Poppitz and Shang have recently written a nice review of the problem, entitled Chiral Lattice Gauge Theories Via Mirror-Fermion Decoupling: A Mission (im)Possible? They comment about the significance of the problem as follows:
Apart from interest in physics of the Standard Model — which, at low energies, is a weakly-coupled spontaneously broken chiral gauge theory that does not obviously call for a lattice study — interest in strong chiral gauge dynamics has both intensified and abated during the past few decades. From the overview in the next Section, it should be clear that while there exist potential applications of strong chiral gauge dynamics to particle physics, at the moment it appears difficult to identify “the” chiral theory most relevant to particle physics model-building (apart from the weakly-coupled Standard Model, of course). Thus, the problem of a lattice formulation of chiral gauge theories is currently largely of theoretical interest. This may or may not change after the LHC data is understood. Regardless, we find the problem sufficiently intriguing to devote some effort to its study.
In a footnote they compare two points of view on this: Creutz who argues that the question is important since otherwise we don’t know if the Standard Model makes sense, and Kaplan who points out that if there is some complicated and un-enlightening solution to the problem, it won’t be worth the effort to implement.
You can read more about the problem in the references given in the Poppitz-Shang article.
Euclideanized Fermions
Another peculiarity of chiral theories arises when one tries to understand how they behave under Wick rotation. Non-perturbative QFT calculations are well-defined not in Minkowski space, but in Euclidean space, with physical observables recovered by analytic continuation. But the behavior of spinors in Minkowski and Euclidean space is quite different, leading to a very confusing situation. Despite several attempts over the years to sort this out for myself, I remain confused, and can’t help suspecting that there is more to this than a purely technical problem. One natural mathematical setting for trying to think about this is the twistor formalism, where complexified, compactified Minkowski space is the Grassmanian of complex 2-planes in complex 4-space. The problem though is that thinking this way requires taking as basic variables holomorphic quantities, and how this fits into the standard QFT formalism is unclear. Perhaps the current vogue for twistor methods to study gauge-theory amplitudes will shed some light on this.

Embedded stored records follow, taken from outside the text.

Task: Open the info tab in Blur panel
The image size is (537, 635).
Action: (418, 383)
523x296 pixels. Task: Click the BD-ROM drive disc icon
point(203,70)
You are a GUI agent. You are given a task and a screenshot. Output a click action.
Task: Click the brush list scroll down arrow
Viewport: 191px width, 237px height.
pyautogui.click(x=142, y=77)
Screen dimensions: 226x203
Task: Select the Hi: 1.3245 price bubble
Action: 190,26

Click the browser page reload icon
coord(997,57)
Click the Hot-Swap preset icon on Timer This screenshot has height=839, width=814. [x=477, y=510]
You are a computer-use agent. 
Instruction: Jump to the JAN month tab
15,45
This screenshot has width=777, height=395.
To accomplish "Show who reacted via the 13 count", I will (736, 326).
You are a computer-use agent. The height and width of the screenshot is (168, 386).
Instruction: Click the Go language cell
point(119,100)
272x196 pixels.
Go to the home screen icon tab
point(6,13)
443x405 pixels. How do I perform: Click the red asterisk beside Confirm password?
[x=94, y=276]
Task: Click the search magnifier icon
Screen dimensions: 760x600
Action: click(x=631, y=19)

On the general problem of Wick rotation, about the deepest thinking that I’ve seen has been that of Graeme Segal, who deals with the issue in the 2d context in his famous manuscript “The Definition of Conformal Field Theory”. I saw recently that he’s given some talks in Europe on “Wick Rotation in Quantum Field Theory”, which makes me quite curious about what he had to say on the topic.
For some indication of why this confusion over Minkowski versus Euclidean spinors remains and doesn’t get cleared up, you can take a look at what happened recently when Jacques Distler raised it in related form on his blog here (he was asking about it in the context of the pure spinor formulation of the superstring). I’m not convinced by his claim that the thing to do is to go to Euclidean space-time variables, while keeping Minkowski spinors. Neither is Lubos, and he and Jacques manage to have an argument about this that sheds more heat than light. It ends up with Lubos accusing Jacques of behaving like Peter Woit, which lead to him being banned from commenting on the blog. While this all is, as Jacques describes it “teh funny”, it would be interesting to see a serious discussion of the issue. Since it in some sense is all about how one treats time, perhaps one could get FQXI funding to study this subject.
Update: Lubos Motl has immediately come up with a long posting explaining why these are all non-problems, of concern only to those like myself who are “hopeless students”, “confused by many rudimentary technicalities that prevented him from thinking about serious, genuinely physical topics.” If I would just understand AdS/CFT and Matrix theory I would realize that gauge symmetry is an irrelevance. Few in the theoretical physics community are as far gone as Lubos, but unfortunately he’s not the only one that thinks that concern with these “technicalities” is evidence that someone just doesn’t understand the basics of the subject.
“Others will disagree, arguing that gauge symmetry is just an un-physical redundancy in our description of nature, and how one treats it is a technical problem that is not of a physically significant nature.”
Interesting. Please elaborate on that argument.
Peter, you write,
“More recently, it has become clear that one can consistently introduce chiral symmetry on the lattice, at the cost of using fermion fields that take values in an infinite dimensional space.”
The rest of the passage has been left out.